Ok.
The Thief Series
Buy all three of them: Dark Project, Metal Age and Deadly Shadows. You can get them all incredibly cheaply here: http://www.play.com/Games/PC/4-/11555704/Thief-The-Complete-Collection/Product.html?ptsl=1&ob=Price&fb=0
They're brilliant, brilliant games, and have more replayability than you could really exhaust (especially the second game, which most consider the best in the series). Also there is the fantastic voice acting, brilliant story-lines, incredibly evocative cut-scenes (in the first two games, anyway), and a genre-defining method of play. Oh, and the fantasy steampunk setting, which is simply perfect.
Trine
Rather more recent, but it's an excellent purchase. It's effectively a puzzle platformer, but even if you're not a fan of that particular genre (I'm not), you'll enjoy Trine simply because it's so incredibly well made. Unlike most platformers/puzzlers, any mistakes you make are purely your own; there are no blind leaps or unavoidable traps or anything that makes you annoyed with the game. If you die, it's your fault, and that is a wonderful thing. It's not a massively long game, but what there is is perfectly honed and crafted and gorgeous from start to finish, and now I feel a little homosexual for referring to a game as gorgeous.
Arx Fatalis
This was an RPG, but I'm slightly loath to put this on a list, firstly because it wasn't a PC exclusive, and secondly because it had a number of minor issues. Maybe it was because the version I was playing was an... acquired... piece of software, but there were a handful of minor bugs. Nothing massively game-breaking if you could work around them, just irritating things like collision detection being broken in odd places, so that you would end up unable to climb ladders, and end up stuck at the bottom of wells and things until you realised that if you left a fruit pastille on the W key, put a book on the pastille and went to have lunch or something, that you could make the character walk through walls. In addition, some of the puzzles I found required gamefaqs due to sheer obscurity of the solutions.

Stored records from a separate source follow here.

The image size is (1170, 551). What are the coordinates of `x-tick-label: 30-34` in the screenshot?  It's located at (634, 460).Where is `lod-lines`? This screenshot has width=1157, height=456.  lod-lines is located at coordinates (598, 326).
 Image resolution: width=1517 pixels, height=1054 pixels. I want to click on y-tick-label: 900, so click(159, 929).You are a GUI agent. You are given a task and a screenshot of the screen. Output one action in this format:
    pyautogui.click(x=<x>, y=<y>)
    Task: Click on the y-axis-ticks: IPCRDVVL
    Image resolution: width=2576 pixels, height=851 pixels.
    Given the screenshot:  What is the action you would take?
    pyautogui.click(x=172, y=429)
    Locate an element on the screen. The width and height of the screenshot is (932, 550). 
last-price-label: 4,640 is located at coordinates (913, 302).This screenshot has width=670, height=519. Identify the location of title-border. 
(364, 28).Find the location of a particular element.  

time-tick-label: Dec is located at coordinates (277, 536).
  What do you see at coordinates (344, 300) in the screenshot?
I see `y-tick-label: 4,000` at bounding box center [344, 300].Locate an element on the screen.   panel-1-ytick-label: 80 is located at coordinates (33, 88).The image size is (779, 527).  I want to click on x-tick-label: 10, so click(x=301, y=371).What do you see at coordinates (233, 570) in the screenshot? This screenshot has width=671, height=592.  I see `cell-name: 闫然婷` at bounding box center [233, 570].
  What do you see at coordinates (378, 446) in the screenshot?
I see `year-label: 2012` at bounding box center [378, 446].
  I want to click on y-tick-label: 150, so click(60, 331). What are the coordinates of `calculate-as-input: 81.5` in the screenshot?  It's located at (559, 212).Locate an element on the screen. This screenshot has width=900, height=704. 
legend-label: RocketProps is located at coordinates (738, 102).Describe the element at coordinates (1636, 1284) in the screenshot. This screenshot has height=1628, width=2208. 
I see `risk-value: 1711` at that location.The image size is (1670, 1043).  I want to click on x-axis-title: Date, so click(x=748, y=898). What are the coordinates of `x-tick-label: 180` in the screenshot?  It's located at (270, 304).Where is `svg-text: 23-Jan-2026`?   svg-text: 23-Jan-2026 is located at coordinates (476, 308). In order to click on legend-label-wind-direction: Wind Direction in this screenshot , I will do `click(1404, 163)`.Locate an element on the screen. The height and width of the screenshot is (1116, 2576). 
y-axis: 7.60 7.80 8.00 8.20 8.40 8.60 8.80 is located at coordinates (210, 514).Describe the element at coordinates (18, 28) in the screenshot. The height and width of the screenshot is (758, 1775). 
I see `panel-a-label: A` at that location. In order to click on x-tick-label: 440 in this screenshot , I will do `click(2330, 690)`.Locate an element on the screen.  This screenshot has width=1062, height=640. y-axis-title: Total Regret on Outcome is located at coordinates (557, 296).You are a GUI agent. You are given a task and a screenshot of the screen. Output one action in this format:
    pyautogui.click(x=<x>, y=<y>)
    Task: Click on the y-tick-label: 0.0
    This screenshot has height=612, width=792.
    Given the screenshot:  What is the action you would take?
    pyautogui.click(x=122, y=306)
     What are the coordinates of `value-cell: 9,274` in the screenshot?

Anyway, it had good voice acting, a decent story, a fun setting and a fairly innovative method of casting that I found pretty enjoyable. It's not a perfect experience, but it kept me though to the end, which was a satisfying distance away. It's got its fair share of little easter eggs and other hidden toys for replayability as well.
Torchlight
This game has got a lot of good press, and it deserves it. It's an RPG hack'n'slash, with every detail designed to be as fun and smooth and enjoyable as possible. I'm a little too tired right now to go into all the details, but I will say that in terms of addictive power, it's like WoW and EQ and premium crack and Bejewlled rolled into one life-destroying package. I started playing it a couple of hours before my afternoon lectures were due to start, and emerged a little while later to find that the end of days had come, Cuthulu was roaming the streets, and I had somehow bypassed several millennia of human history while making my Alchemist carve chunks out of tunnel monsters with beams of light and fire.